RAG Pipeline with Supabase pgvector

1. Index documents:

import { embedMany } from 'ai'
import { openai } from '@ai-sdk/openai'
import { supabase } from '@/lib/supabase'

async function indexDocuments(documents: string[]) {
  const { embeddings } = await embedMany({
    model: openai.embedding('text-embedding-3-large'),
    values: documents,
  })

  for (let i = 0; i < documents.length; i++) {
    await supabase.from('documents').insert({
      content: documents[i],
      embedding: embeddings[i],
    })
  }
}

2. Retrieve relevant documents:

async function findRelevantDocs(query: string) {
  const { embedding } = await embed({
    model: openai.embedding('text-embedding-3-large'),
    value: query,
  })

  const { data } = await supabase.rpc('match_documents', {
    query_embedding: embedding,
    match_threshold: 0.7,
    match_count: 5,
  })

  return data
}

3. Pass context to LLM:

export async function POST(req: Request) {
  const { messages } = await req.json()
  const lastMessage = messages[messages.length - 1]

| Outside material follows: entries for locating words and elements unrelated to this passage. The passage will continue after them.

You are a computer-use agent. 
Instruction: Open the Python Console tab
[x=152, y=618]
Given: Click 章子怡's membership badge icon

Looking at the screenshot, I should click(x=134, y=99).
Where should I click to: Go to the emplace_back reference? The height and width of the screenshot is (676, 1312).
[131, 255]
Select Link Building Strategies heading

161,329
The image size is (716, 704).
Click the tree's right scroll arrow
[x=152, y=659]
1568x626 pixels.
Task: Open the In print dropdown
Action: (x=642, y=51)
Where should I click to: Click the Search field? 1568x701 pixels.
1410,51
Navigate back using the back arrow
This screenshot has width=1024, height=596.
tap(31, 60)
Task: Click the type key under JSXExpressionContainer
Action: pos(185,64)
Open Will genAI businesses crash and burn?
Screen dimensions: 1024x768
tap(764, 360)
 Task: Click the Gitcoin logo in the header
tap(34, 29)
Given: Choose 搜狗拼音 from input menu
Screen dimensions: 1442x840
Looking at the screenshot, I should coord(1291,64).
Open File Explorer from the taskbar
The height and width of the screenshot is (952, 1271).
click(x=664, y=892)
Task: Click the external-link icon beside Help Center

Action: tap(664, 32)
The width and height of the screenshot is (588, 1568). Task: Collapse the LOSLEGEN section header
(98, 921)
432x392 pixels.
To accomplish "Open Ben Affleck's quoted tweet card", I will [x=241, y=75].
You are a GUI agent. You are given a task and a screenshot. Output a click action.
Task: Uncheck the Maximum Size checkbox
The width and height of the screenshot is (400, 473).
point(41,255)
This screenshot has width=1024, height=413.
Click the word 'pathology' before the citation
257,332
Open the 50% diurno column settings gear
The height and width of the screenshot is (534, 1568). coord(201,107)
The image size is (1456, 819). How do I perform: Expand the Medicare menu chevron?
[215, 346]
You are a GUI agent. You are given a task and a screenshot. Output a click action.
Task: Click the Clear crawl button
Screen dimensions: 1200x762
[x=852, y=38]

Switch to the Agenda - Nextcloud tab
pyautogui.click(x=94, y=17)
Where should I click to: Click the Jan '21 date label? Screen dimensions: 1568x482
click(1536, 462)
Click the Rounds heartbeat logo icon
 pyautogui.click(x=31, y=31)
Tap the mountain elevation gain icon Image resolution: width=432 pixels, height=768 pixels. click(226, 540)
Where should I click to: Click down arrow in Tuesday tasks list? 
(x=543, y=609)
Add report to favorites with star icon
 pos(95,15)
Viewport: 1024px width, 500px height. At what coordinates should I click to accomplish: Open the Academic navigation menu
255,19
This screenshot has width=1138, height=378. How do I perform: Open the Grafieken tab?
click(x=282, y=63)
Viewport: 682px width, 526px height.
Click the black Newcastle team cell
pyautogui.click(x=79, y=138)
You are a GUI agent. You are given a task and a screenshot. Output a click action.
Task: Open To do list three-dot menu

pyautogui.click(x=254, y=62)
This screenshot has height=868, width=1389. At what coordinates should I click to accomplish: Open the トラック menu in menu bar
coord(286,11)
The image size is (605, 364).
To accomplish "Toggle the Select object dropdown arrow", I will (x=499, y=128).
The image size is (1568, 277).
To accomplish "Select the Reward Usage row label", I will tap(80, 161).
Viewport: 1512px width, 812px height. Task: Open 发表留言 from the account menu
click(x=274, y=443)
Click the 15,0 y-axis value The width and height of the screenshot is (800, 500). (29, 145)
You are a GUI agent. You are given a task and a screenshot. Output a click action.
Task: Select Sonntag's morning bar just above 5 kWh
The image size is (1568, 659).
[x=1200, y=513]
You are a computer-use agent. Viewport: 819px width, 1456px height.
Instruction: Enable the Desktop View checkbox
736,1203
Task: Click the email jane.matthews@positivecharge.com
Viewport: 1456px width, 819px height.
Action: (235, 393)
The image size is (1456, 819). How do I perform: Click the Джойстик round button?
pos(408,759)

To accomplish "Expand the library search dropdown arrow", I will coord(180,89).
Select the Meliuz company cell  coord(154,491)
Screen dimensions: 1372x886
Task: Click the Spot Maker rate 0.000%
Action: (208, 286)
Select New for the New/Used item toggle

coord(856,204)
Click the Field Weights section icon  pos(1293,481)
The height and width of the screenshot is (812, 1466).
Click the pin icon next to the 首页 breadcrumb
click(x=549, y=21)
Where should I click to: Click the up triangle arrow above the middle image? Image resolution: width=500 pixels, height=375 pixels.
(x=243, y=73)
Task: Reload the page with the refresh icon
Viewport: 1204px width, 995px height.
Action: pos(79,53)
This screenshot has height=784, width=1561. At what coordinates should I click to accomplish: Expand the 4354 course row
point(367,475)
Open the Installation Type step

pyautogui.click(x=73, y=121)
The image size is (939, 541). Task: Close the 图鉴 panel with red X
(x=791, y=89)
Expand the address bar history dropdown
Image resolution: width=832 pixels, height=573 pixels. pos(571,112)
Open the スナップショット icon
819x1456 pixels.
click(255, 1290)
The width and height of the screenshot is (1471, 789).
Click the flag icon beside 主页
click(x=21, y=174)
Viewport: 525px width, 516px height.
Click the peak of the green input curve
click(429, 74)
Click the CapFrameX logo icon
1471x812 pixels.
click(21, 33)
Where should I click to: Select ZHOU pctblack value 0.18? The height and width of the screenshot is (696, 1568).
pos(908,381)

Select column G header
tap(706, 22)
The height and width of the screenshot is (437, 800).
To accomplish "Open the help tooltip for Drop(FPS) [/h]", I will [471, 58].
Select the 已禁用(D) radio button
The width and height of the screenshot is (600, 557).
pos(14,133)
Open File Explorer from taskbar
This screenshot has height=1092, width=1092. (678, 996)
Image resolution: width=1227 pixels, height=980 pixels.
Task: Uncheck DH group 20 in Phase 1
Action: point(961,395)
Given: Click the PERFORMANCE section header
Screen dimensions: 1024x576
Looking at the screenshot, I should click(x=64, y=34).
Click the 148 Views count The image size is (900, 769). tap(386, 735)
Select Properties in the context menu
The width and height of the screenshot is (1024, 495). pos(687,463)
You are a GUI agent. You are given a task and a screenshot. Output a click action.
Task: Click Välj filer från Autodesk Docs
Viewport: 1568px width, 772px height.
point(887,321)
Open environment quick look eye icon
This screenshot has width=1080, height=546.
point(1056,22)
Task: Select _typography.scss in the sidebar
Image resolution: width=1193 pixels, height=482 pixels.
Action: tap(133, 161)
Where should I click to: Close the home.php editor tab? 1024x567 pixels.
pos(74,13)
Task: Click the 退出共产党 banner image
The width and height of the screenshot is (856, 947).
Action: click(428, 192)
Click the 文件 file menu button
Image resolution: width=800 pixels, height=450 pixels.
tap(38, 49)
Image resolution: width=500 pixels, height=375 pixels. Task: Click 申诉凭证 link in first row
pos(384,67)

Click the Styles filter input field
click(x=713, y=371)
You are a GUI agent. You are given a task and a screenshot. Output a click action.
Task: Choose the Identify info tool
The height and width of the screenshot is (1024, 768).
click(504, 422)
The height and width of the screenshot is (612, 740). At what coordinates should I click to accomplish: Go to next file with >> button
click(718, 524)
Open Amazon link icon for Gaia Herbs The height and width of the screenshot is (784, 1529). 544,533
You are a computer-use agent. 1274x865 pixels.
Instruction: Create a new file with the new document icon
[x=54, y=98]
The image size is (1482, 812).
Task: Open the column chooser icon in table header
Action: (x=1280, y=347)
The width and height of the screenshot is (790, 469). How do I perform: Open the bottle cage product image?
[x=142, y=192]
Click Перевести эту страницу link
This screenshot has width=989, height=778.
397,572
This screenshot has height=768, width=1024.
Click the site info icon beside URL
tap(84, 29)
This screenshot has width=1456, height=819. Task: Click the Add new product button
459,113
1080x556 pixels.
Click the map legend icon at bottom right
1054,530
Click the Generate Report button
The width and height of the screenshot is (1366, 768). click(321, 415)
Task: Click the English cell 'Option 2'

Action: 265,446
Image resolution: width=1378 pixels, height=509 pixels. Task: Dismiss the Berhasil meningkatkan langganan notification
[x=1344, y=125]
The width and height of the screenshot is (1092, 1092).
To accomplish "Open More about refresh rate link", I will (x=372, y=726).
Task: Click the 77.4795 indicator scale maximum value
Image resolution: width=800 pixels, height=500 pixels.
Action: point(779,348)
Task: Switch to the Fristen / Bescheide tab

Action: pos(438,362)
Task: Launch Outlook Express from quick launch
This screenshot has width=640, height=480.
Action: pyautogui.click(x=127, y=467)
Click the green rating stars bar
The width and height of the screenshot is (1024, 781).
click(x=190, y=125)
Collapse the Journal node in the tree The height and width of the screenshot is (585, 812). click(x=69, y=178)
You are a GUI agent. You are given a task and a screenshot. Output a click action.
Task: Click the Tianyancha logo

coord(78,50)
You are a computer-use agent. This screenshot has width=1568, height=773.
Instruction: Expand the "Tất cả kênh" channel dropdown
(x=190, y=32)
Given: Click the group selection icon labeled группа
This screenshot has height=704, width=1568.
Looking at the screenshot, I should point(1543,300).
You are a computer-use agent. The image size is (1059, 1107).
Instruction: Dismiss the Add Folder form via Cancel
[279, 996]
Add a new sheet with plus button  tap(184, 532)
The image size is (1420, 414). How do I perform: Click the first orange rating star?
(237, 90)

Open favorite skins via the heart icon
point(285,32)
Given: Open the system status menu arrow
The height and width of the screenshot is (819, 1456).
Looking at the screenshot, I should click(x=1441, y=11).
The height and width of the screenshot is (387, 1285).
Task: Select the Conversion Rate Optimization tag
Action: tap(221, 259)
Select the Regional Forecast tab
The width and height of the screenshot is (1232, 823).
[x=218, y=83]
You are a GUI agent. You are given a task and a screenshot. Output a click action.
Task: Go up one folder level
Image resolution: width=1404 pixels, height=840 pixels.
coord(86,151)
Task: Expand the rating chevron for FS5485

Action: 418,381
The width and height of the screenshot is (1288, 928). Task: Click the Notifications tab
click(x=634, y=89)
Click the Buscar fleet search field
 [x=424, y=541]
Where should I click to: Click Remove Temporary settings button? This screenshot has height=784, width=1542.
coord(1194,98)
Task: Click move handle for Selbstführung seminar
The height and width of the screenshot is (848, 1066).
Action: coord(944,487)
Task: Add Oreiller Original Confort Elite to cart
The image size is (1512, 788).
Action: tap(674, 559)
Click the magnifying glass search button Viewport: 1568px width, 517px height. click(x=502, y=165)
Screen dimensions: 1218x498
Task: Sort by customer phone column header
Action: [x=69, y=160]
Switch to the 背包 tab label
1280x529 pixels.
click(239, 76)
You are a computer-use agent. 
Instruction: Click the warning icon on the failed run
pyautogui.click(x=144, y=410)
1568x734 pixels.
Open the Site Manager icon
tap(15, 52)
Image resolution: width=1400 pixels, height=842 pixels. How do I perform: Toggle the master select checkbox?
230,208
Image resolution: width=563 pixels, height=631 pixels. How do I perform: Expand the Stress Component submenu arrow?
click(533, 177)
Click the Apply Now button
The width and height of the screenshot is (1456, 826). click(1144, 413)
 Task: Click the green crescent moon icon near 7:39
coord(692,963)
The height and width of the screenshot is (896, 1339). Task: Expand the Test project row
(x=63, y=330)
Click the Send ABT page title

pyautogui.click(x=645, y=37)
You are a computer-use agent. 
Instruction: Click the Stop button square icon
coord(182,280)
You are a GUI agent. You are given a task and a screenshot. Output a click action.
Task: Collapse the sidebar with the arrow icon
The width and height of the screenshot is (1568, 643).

  const relevantDocs = await findRelevantDocs(lastMessage.content)
  const context = relevantDocs.map(d => d.content).join('\n\n')

  const result = streamText({
    model: openai('gpt-4.1'),
    system: `Answer questions based on this context:\n\n${context}`,
    messages,
  })

  return result.toDataStreamResponse()
}

Context Window Management

The Core Problem

LLMs have a limited context window (128K–2M tokens). Effective RAG must pack relevant information into this window — without overloading it.

Strategies

Strategy	Description	When
Top-K retrieval	The K most similar documents	Standard
Reranking	Re-sort results with a reranker model	Higher quality
Chunking	Split documents into smaller pieces	Long documents
Hierarchical	Search coarsely first, then in detail	Large knowledge bases
Hybrid search	Combine vector + keyword + filters	Complex queries

Chunking Best Practices

Chunk size: 500–1,000 tokens per chunk (too small = context lost, too large = noise)
Overlap: 10–20% overlap between chunks (avoid context breaks)
Semantic chunking: Split at natural boundaries (paragraphs, chapters) — not mid-sentence
Metadata: Each chunk stores source, chapter, and position for citations

RAG reality: The quality of your RAG system depends 80% on data preparation (chunking, cleaning, metadata) and only 20% on the model. Invest in your data pipeline.